So I’ve invited Dan Ascani to sit down with me to talk about an investment vehicle that he specializes in and that’s on a lot of investors’ minds right now: Exchange Traded Funds (ETFs).

Dan is Vice President and Portfolio Manager for individually managed accounts at Weiss Capital Management, a separate affiliate. His views are not necessarily the same as those of Money and Markets. But we all agree that ETFs have emerged as a very important vehicle for nearly all investors.

Dan and his colleagues have written a special report on ETFs. So I felt now’s the perfect time to get his thoughts.

A New Investment Frontier
Interview with Dan Ascani,
Vice President and Portfolio Manager,
Weiss Capital Management, Inc.

Martin Weiss: We started covering ETFs from the very first day we began publishing Money and Markets, and we’re glad we did because the investor interest in ETFs has grown dramatically since then. And it continues to do so every day. What do you think is causing that?

Dan Ascani: It’s probably because of their obvious advantages over traditional mutual funds.

Martin: I think most of our readers know what they are. But just to make sure we’ve covered all the bases, can you name the ones you think are the most important?

Dan: Start with lower expense ratios. As of February of this year, Morningstar reported that the average gross expense ratio of over 20,000 traditional mutual funds was 1.67%. In contrast, for the 200-plus ETFs it was only 0.44%.

Martin: So in that sense, for every dollar it costs to run the average mutual fund, it costs only about 26 cents to run the equivalent ETF?

Dan: Yes.

Martin: Many — but not all — traditional mutual funds charge sales commissions or “loads.” That’s why Money and Markets has always recommended strictly funds that do not charge the loads. What about ETFs?

Dan: No sales loads on ETFs. Of course, you still have to pay a broker commission, just like a stock. But your commissions can be at discount rates, or even at the deep-discount rates available with many online brokers.

Plus there’s one more cost advantage: ETFs have been much more tax efficient. Morningstar actually has a measurement for this — its “tax-cost ratio” — and it’s typically better for ETFs than for traditional mutual funds.

Trading Advantages

Martin: What about trading?

Dan: I manage individual accounts. And I use strictly ETFs. Let me explain why.

Since ETFs are listed on exchanges, just like a common stock, you don’t run into a lot of the trading restrictions that traditional mutual funds often impose:

You can trade as often as you want — no minimum holding periods, no penalties for switching frequently, etc.

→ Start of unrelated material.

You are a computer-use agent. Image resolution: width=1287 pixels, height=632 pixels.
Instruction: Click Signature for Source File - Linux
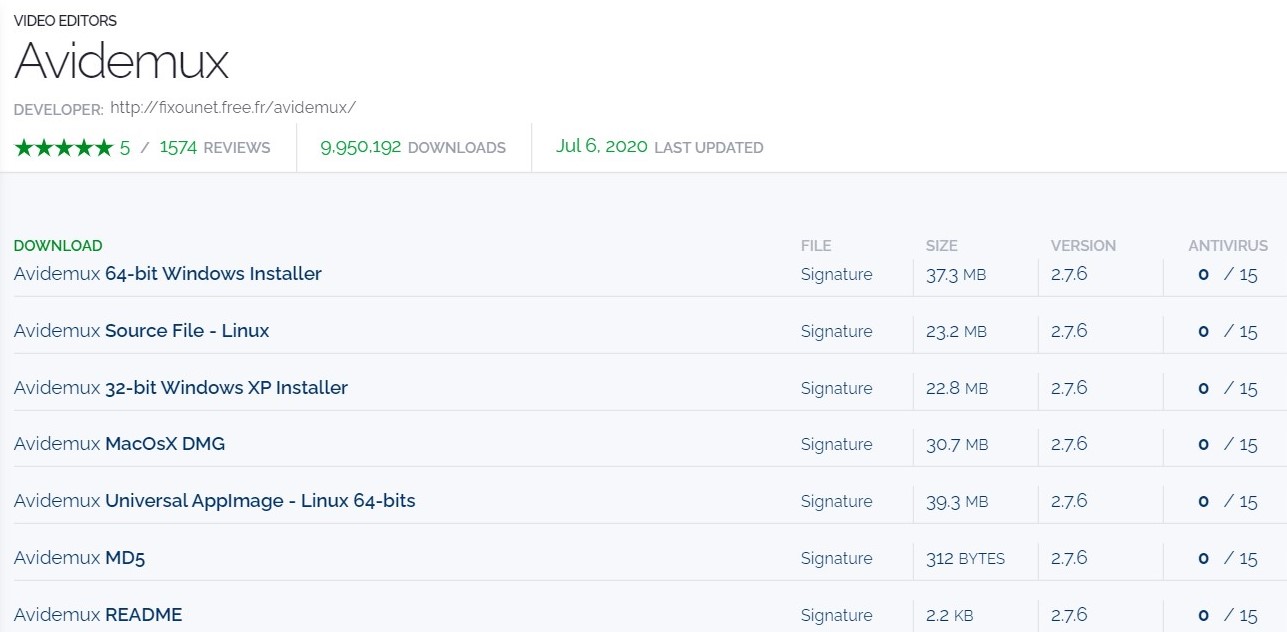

You can buy and sell any time during the trading day — not just at the settlement price at the end of the day like with most mutual funds.

You can use stop-loss orders to help protect your capital.

You can use limit orders, setting a target entry or exit price.

And you can choose from a huge diversity of ETFs. There are over THREE hundred ETFs now. A large portion of them are sector and industry ETFs.

But there are also ETFs designed to track fixed-income markets such as the iShares Lehman 20-year Treasury Plus Bond (TLT) and iShares Lehman Aggregate Bond Index (AGG).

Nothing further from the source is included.